本日の名言
新じゃがをほかほかと食ひ今日を謝(しゃ)す
発言者:大野林火(昭和期の俳人)
大野林火さんってどんな人?
明治37年(1904年)に神奈川県横浜市で生まれた、大正から昭和時代を代表する俳人の一人です。本名は正(まさし)。東京帝国大学経済学部を卒業という異色の経歴を持ち、当初は教職に就いていましたが、やがて俳句一筋の人生を歩みます。
私の説明
おはようございます。
2026年1月1日
あけましておめでとうございます。本年もよろしくお願いします。
【心があたたまる俳句】「新じゃがをほかほかと食ひ今日を謝す」ってどういう意味?
こんにちは!今日紹介するのは、なんだかおなかがすいて、心がほっとするような、素敵な俳句です。
「新じゃがをほかほかと食ひ今日を謝(しゃ)す」
この俳句を読んだだけで、じゃがいものいいにおいがしてきませんか?俳句を初めて聞く人にも、この言葉がどんなに素晴らしいかを、わかりやすく解説していきますね!
短い言葉に込められた「感謝の気持ち」
まずは、この俳句を短い言葉に分けて、説明してみます。
「新じゃがをほかほかと食ひ」
採れたての新しいジャガイモを、
湯気が出るほど熱いうちに食べる。
「今日を謝(しゃ)す」
「謝す(しゃす)」 は「ありがとう」と感謝すること。
今日という一日があったことに、心からお礼を言う。
つまり、「採れたての熱いジャガイモを食べて、今日という素敵な一日に『ありがとう』と思ったよ」という、とてもシンプルで、深い気持ちを詠んだ俳句なんです。
例え話で考えてみよう!「当たり前じゃない、特別な一日」
私たちは毎日、ご飯を食べて、学校に行って、遊んで、お家に帰ります。「当たり前」のことのように感じるよね。
でも、この俳句の作者、大野林火さんは、この「当たり前」のことが、実はすごく特別なプレゼントだと気づいたんです。
- ほかほかのジャガイモは「太陽の贈り物」
みんなが食べるジャガイモは、土の中で太陽の光や、雨や、畑を耕してくれた人の力をもらって、大きくなります。
もし、太陽が照らしてくれなかったら?雨が降らなかったら?熱々のジャガイモを食べることができません。
だから、お皿の上のほかほかのジャガイモは、「自然と、みんなの頑張りがくれた贈り物」なんです。一口食べると、「ああ、生きててよかったな」「なんて美味しいんだろう」という、大きな「ありがとう」が心の中に広がるんですね。
- 「今日を謝す」は「ゴールした後の気持ち」
みんなも運動会で一生懸命走った後や、難しいテストを頑張って終わらせた後って、どんな気持ちになりますか?

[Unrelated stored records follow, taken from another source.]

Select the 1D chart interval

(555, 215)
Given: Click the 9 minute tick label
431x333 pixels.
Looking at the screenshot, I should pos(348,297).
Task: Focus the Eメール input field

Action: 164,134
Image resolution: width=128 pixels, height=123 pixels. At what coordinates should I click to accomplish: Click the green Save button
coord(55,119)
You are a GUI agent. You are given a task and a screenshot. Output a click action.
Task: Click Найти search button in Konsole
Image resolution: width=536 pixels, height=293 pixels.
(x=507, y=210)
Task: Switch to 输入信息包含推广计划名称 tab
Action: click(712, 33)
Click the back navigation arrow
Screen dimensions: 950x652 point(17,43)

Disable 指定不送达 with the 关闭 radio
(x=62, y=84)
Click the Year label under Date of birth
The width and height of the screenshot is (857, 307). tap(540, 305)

きっと、「終わったー!」「頑張れた!」って、ホッとするよね。
大野林火さんも、この美味しいジャガイモを食べた瞬間に、「今日も一日、怪我もなく、こうしてご飯を食べることができて、本当に良かった」と、心の中でゴールテープを切ったような気持ちになったのかもしれません。
そして、その安心感と喜びを込めて、「今日という素晴らしい一日に、ありがとう!」と感謝の気持ちを伝えたのです。
俳句の魔法を使ってみよう!
この俳句から、みんなも大切なことを学べます。
毎日、ご飯を食べる時や、楽しい遊びを始める前に、ちょっとだけ立ち止まって、「このご飯、誰が作ってくれたのかな?」「この遊び道具、どうやってできたのかな?」と考えてみてください。
そうすれば、毎日の「当たり前」の中に隠れていた、たくさんの「ありがとう」が見つかるはずです。
みんなも、大野林火さんのように、今日食べたおやつや、今日笑ったこと、今日頑張ったことに、「ありがとう」と感謝して一日を終えてみましょう。もっと幸せな気持ちで眠れるようになりますよ!